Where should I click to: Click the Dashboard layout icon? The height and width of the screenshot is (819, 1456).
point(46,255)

------------------------------------------------------------

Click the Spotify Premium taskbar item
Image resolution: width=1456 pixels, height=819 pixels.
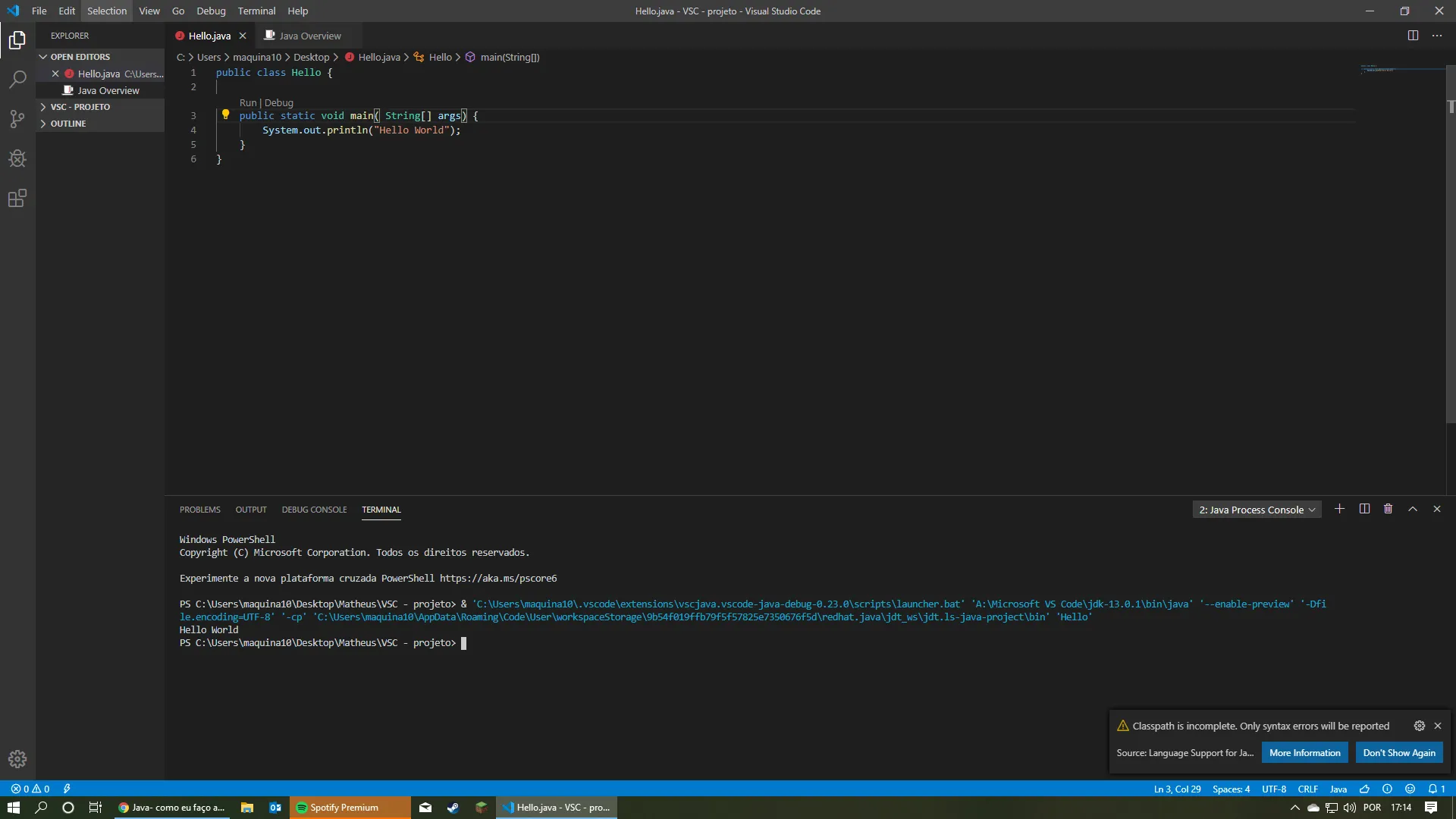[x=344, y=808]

------------------------------------------------------------

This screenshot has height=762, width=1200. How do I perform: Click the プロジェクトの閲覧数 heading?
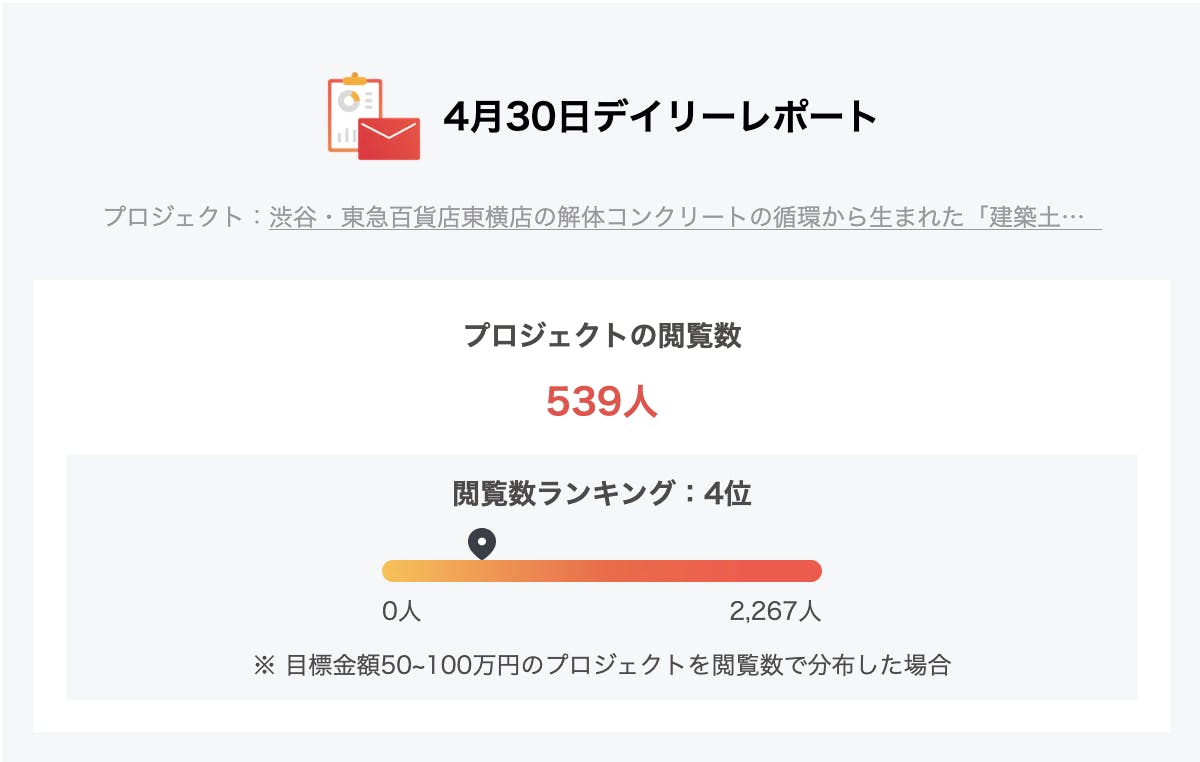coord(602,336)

------------------------------------------------------------

Copy out word for word the portion of the listing that opens with the line containing "Where should I" and closes with the line containing "point(46,255)", including both of those lines.

Where should I click to: Click the Dashboard layout icon? The height and width of the screenshot is (819, 1456).
point(46,255)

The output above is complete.